Task goal:
The entire listing below should be output exactly as it stands.

Records supplied:
Content starts
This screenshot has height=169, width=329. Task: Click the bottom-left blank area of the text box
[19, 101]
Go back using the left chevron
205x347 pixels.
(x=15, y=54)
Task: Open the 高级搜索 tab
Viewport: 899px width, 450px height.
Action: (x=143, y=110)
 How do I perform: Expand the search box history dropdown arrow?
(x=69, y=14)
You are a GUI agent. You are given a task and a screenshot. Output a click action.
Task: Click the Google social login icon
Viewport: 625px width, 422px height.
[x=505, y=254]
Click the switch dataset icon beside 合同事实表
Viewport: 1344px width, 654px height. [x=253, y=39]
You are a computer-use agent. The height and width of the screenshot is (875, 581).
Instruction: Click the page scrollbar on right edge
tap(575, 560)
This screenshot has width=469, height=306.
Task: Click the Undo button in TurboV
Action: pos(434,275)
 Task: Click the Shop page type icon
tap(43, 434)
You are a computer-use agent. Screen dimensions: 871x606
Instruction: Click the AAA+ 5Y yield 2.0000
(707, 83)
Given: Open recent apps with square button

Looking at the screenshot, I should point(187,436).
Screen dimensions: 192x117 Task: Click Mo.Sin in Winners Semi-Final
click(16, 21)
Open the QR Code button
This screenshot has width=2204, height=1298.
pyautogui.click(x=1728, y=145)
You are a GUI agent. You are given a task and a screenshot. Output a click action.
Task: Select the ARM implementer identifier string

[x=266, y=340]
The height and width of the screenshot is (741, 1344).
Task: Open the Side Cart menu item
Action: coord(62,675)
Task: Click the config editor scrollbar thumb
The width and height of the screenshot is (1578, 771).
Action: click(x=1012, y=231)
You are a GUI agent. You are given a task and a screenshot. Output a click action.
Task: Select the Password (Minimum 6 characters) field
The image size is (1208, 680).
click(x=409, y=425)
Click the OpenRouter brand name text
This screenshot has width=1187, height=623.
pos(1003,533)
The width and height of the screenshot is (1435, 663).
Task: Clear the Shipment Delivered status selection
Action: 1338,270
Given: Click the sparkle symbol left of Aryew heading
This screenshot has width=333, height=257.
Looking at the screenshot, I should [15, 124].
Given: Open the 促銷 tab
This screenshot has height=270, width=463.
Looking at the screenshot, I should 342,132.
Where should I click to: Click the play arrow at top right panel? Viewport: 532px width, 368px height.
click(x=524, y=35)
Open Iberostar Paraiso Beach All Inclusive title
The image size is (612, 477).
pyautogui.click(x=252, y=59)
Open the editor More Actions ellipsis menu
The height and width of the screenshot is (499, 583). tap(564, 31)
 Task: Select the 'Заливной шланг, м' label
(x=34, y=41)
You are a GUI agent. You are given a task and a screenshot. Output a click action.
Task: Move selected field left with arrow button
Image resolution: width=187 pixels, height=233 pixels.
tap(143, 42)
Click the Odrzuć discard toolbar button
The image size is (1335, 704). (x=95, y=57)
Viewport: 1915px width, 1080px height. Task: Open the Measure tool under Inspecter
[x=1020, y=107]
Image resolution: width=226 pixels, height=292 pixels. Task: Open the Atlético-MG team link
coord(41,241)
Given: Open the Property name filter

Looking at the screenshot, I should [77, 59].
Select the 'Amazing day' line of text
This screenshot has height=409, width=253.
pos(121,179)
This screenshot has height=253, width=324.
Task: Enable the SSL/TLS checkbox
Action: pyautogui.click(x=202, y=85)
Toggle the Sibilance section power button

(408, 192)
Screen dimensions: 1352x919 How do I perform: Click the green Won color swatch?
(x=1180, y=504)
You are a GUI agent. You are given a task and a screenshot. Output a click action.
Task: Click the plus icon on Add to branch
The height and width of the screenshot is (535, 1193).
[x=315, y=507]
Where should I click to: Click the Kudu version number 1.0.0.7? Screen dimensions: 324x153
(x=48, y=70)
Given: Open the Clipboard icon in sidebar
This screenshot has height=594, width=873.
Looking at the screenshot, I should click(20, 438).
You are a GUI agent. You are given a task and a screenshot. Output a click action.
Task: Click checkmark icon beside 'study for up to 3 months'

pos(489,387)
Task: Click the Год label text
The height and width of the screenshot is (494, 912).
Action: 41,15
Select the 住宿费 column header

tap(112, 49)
Content ends
Exercise answer:
This screenshot has height=169, width=329. Task: Click the bottom-left blank area of the text box
[19, 101]
Go back using the left chevron
205x347 pixels.
(x=15, y=54)
Task: Open the 高级搜索 tab
Viewport: 899px width, 450px height.
Action: (x=143, y=110)
 How do I perform: Expand the search box history dropdown arrow?
(x=69, y=14)
You are a GUI agent. You are given a task and a screenshot. Output a click action.
Task: Click the Google social login icon
Viewport: 625px width, 422px height.
[x=505, y=254]
Click the switch dataset icon beside 合同事实表
Viewport: 1344px width, 654px height. [x=253, y=39]
You are a computer-use agent. The height and width of the screenshot is (875, 581).
Instruction: Click the page scrollbar on right edge
tap(575, 560)
This screenshot has width=469, height=306.
Task: Click the Undo button in TurboV
Action: pos(434,275)
 Task: Click the Shop page type icon
tap(43, 434)
You are a computer-use agent. Screen dimensions: 871x606
Instruction: Click the AAA+ 5Y yield 2.0000
(707, 83)
Given: Open recent apps with square button

Looking at the screenshot, I should point(187,436).
Screen dimensions: 192x117 Task: Click Mo.Sin in Winners Semi-Final
click(16, 21)
Open the QR Code button
This screenshot has width=2204, height=1298.
pyautogui.click(x=1728, y=145)
You are a GUI agent. You are given a task and a screenshot. Output a click action.
Task: Select the ARM implementer identifier string

[x=266, y=340]
The height and width of the screenshot is (741, 1344).
Task: Open the Side Cart menu item
Action: coord(62,675)
Task: Click the config editor scrollbar thumb
The width and height of the screenshot is (1578, 771).
Action: click(x=1012, y=231)
You are a GUI agent. You are given a task and a screenshot. Output a click action.
Task: Select the Password (Minimum 6 characters) field
The image size is (1208, 680).
click(x=409, y=425)
Click the OpenRouter brand name text
This screenshot has width=1187, height=623.
pos(1003,533)
The width and height of the screenshot is (1435, 663).
Task: Clear the Shipment Delivered status selection
Action: 1338,270
Given: Click the sparkle symbol left of Aryew heading
This screenshot has width=333, height=257.
Looking at the screenshot, I should [15, 124].
Given: Open the 促銷 tab
This screenshot has height=270, width=463.
Looking at the screenshot, I should 342,132.
Where should I click to: Click the play arrow at top right panel? Viewport: 532px width, 368px height.
click(x=524, y=35)
Open Iberostar Paraiso Beach All Inclusive title
The image size is (612, 477).
pyautogui.click(x=252, y=59)
Open the editor More Actions ellipsis menu
The height and width of the screenshot is (499, 583). tap(564, 31)
 Task: Select the 'Заливной шланг, м' label
(x=34, y=41)
You are a GUI agent. You are given a task and a screenshot. Output a click action.
Task: Move selected field left with arrow button
Image resolution: width=187 pixels, height=233 pixels.
tap(143, 42)
Click the Odrzuć discard toolbar button
The image size is (1335, 704). (x=95, y=57)
Viewport: 1915px width, 1080px height. Task: Open the Measure tool under Inspecter
[x=1020, y=107]
Image resolution: width=226 pixels, height=292 pixels. Task: Open the Atlético-MG team link
coord(41,241)
Given: Open the Property name filter

Looking at the screenshot, I should [77, 59].
Select the 'Amazing day' line of text
This screenshot has height=409, width=253.
pos(121,179)
This screenshot has height=253, width=324.
Task: Enable the SSL/TLS checkbox
Action: pyautogui.click(x=202, y=85)
Toggle the Sibilance section power button

(408, 192)
Screen dimensions: 1352x919 How do I perform: Click the green Won color swatch?
(x=1180, y=504)
You are a GUI agent. You are given a task and a screenshot. Output a click action.
Task: Click the plus icon on Add to branch
The height and width of the screenshot is (535, 1193).
[x=315, y=507]
Where should I click to: Click the Kudu version number 1.0.0.7? Screen dimensions: 324x153
(x=48, y=70)
Given: Open the Clipboard icon in sidebar
This screenshot has height=594, width=873.
Looking at the screenshot, I should click(20, 438).
You are a GUI agent. You are given a task and a screenshot. Output a click action.
Task: Click checkmark icon beside 'study for up to 3 months'

pos(489,387)
Task: Click the Год label text
The height and width of the screenshot is (494, 912).
Action: 41,15
Select the 住宿费 column header

tap(112, 49)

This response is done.